Goal of the exercise => Write out the lines of the listing below word for word, from the line that contains "This screenshot has height=456, width=640." through the end of the listing, both included. Leave the pictures out of your answer.

Record list =>
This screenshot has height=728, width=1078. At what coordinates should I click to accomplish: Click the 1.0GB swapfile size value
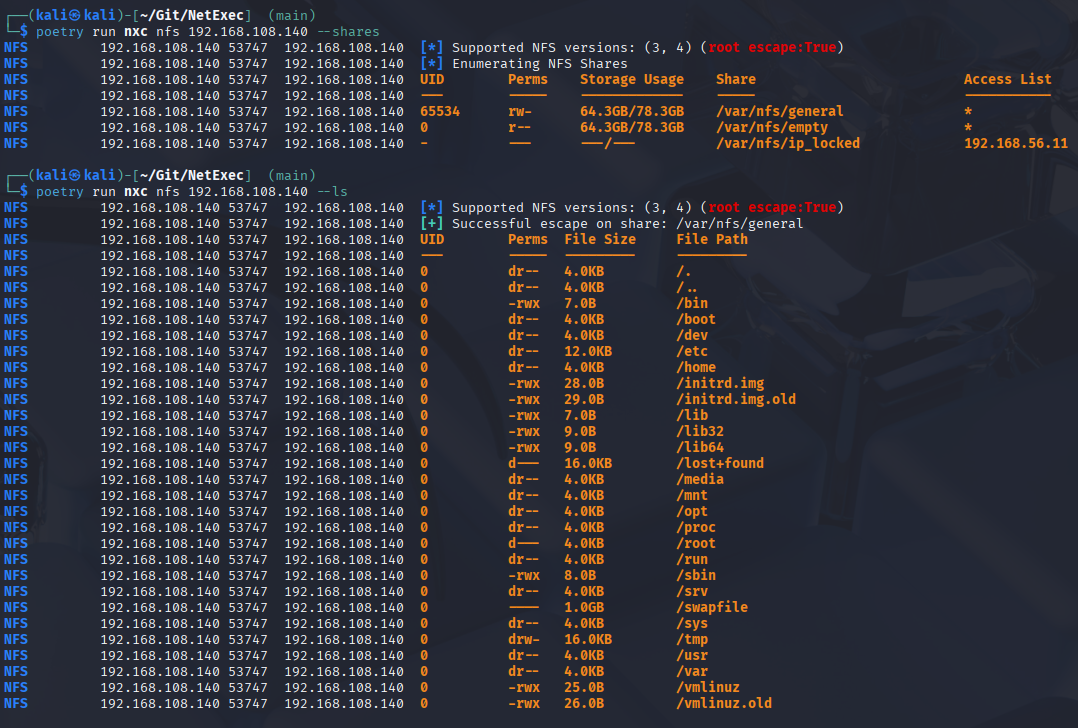click(x=584, y=607)
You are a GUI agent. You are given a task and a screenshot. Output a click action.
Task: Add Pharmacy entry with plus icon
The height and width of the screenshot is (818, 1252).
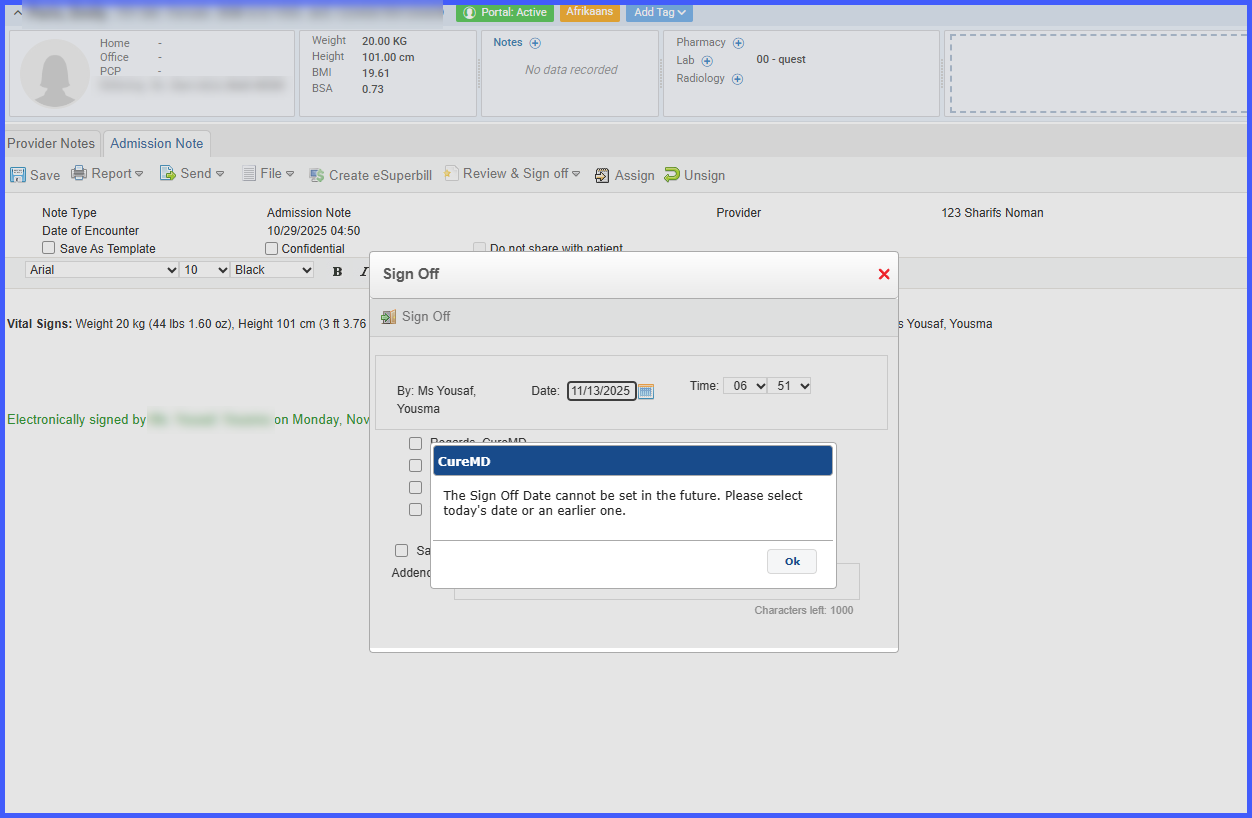pos(739,43)
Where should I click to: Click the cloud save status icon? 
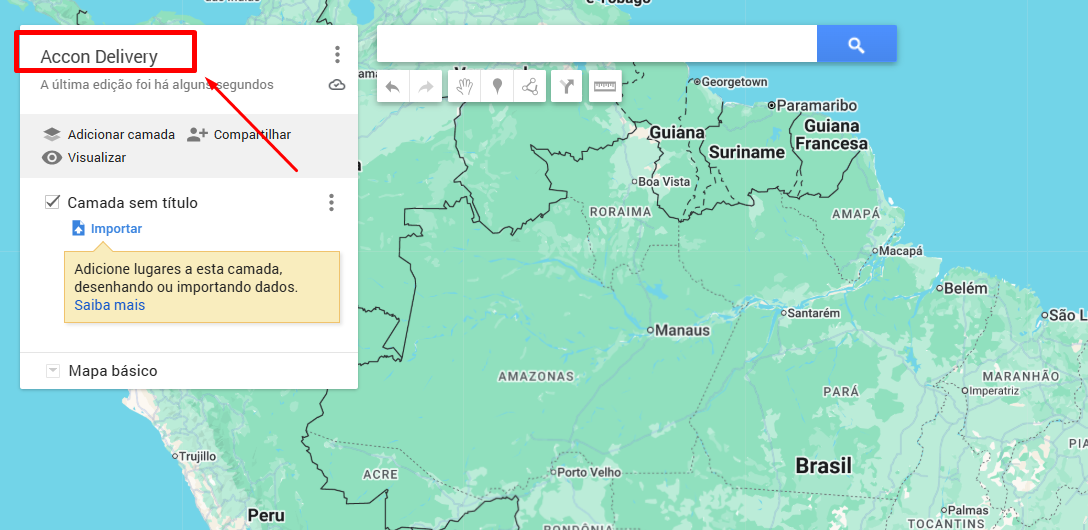[x=337, y=85]
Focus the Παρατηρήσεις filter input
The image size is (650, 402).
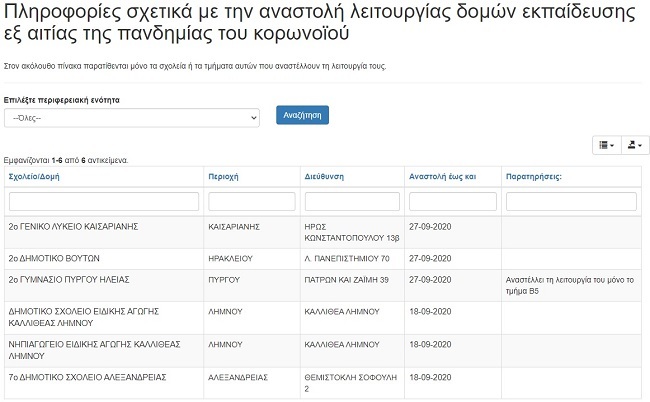click(x=571, y=201)
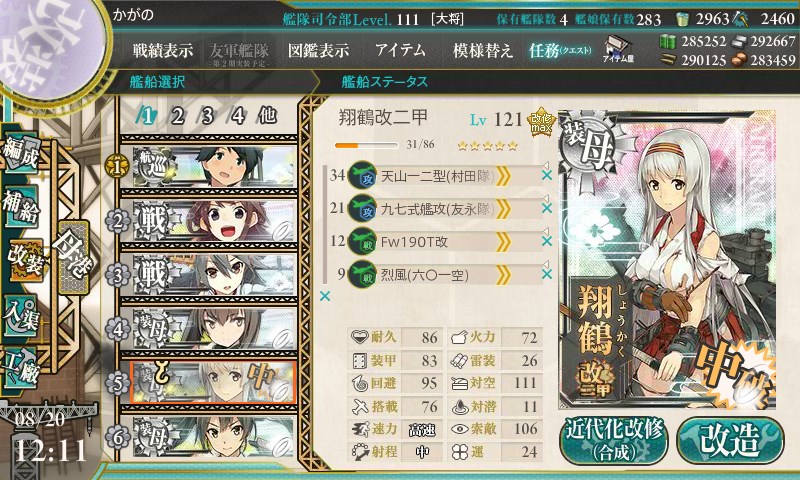Select fleet tab 2

[177, 116]
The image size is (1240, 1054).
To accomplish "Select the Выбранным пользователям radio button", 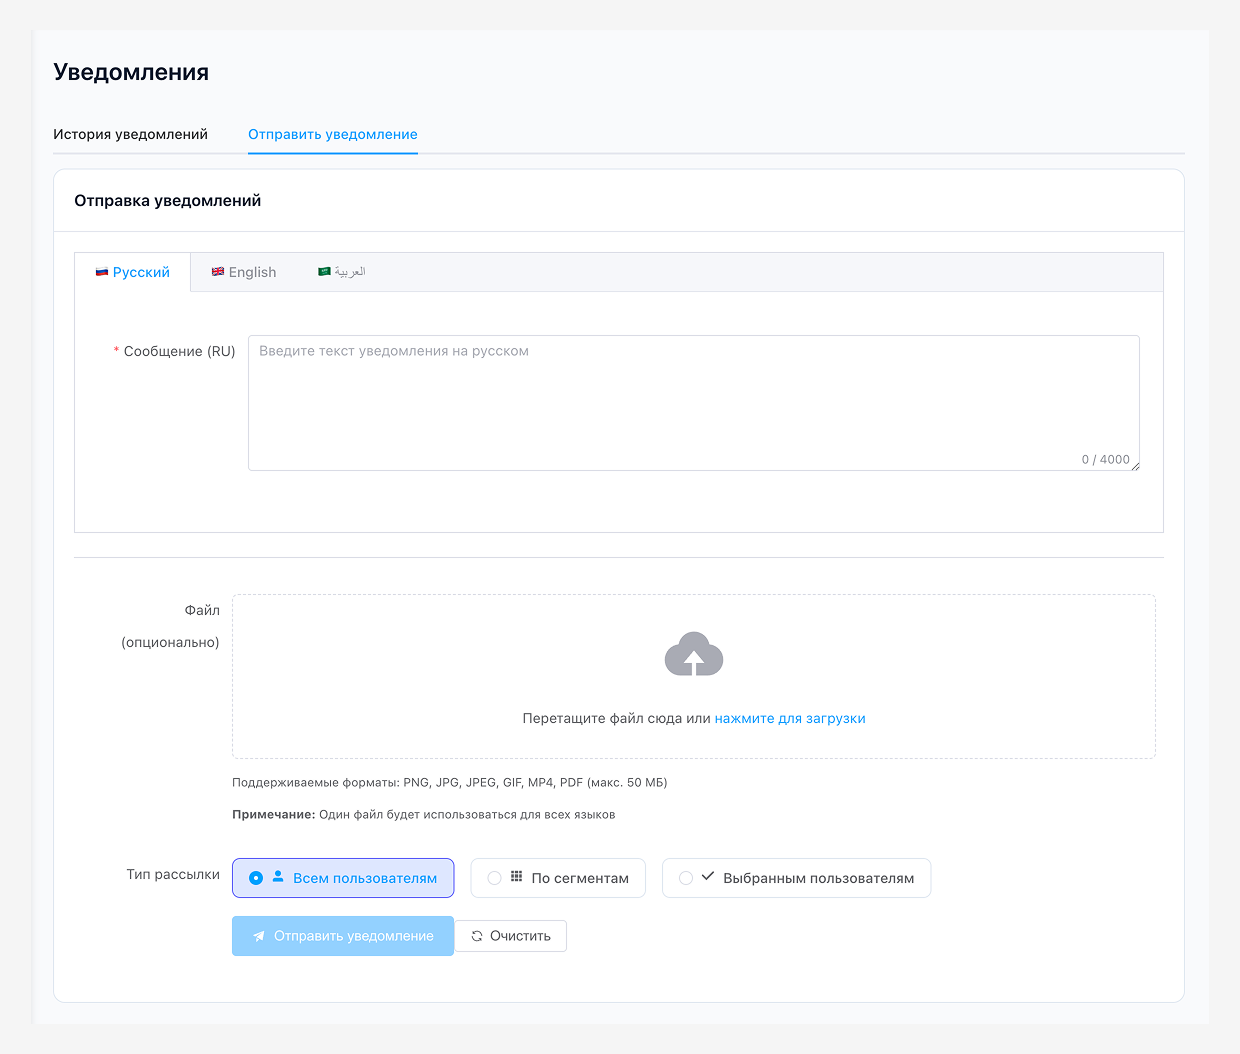I will [686, 878].
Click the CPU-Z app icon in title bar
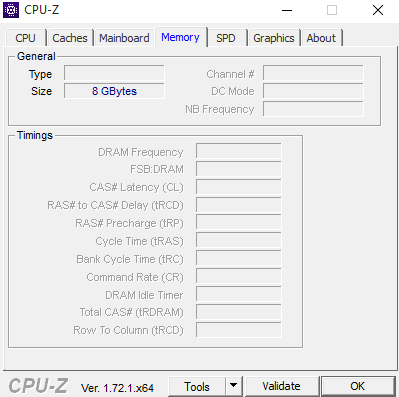Viewport: 399px width, 397px height. coord(11,10)
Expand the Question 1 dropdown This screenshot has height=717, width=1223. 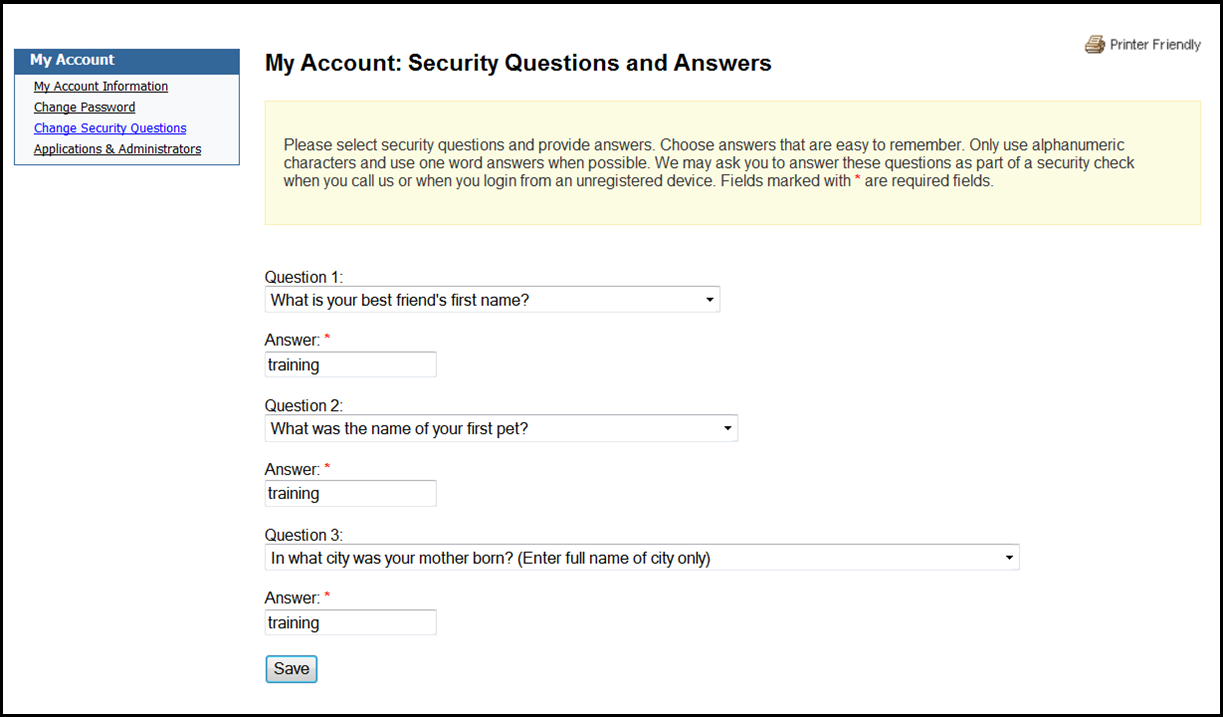click(x=492, y=300)
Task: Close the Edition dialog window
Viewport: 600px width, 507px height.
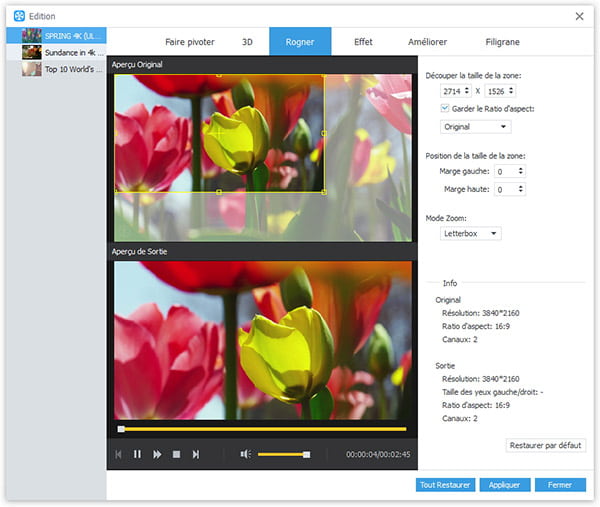Action: (579, 16)
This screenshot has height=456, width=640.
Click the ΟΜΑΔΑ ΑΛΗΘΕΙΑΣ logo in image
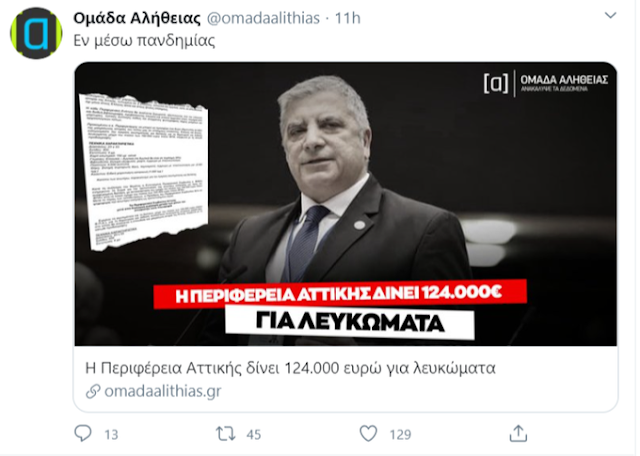click(546, 83)
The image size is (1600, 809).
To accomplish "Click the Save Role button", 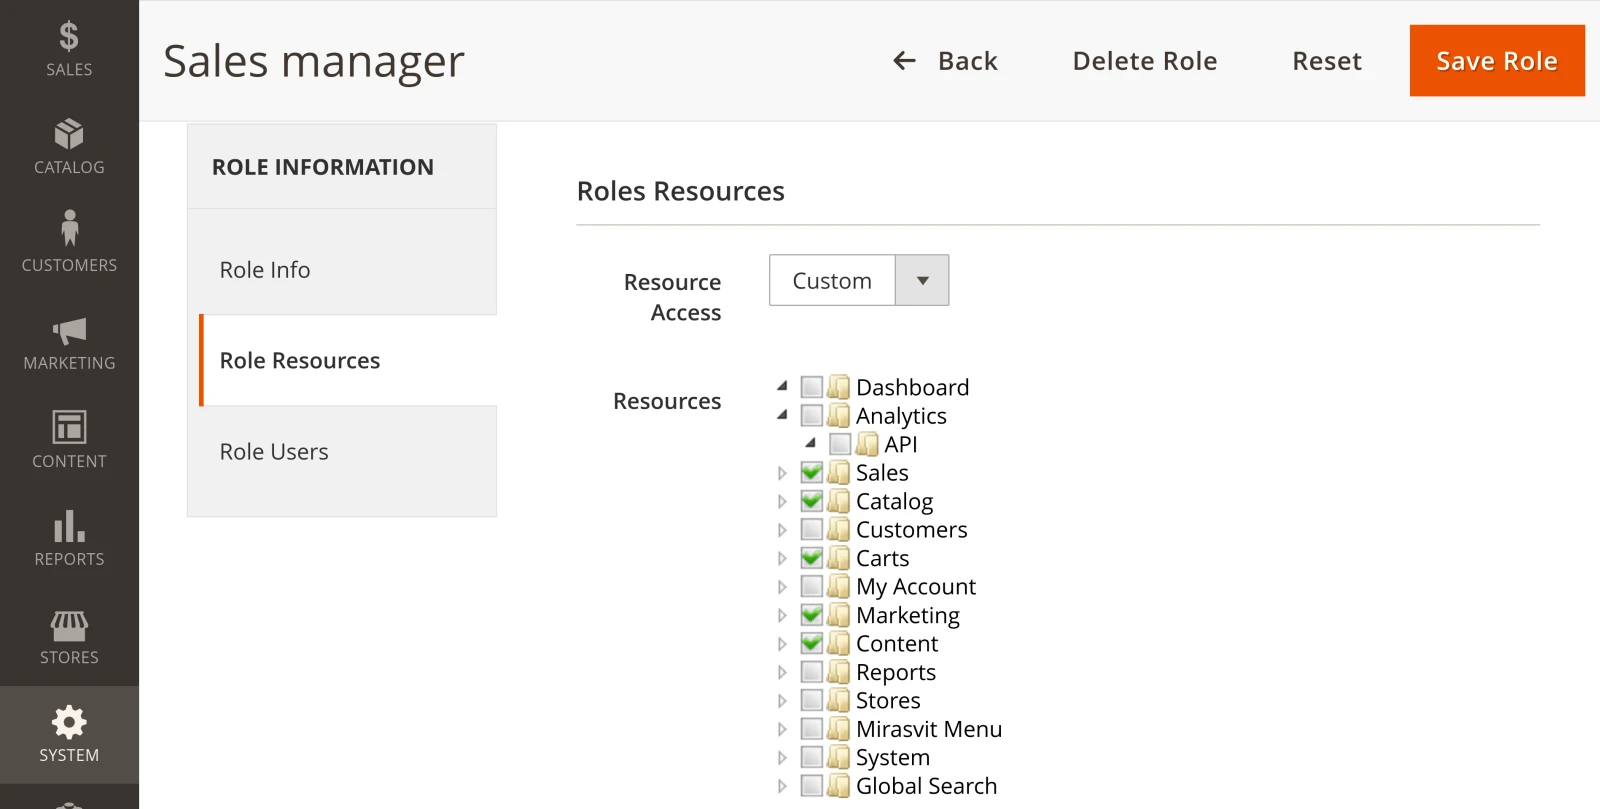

Right answer =>
This screenshot has height=456, width=640.
Click the ΟΜΑΔΑ ΑΛΗΘΕΙΑΣ logo in image
click(546, 83)
The image size is (1600, 809).
To accomplish "Click the Save Role button", 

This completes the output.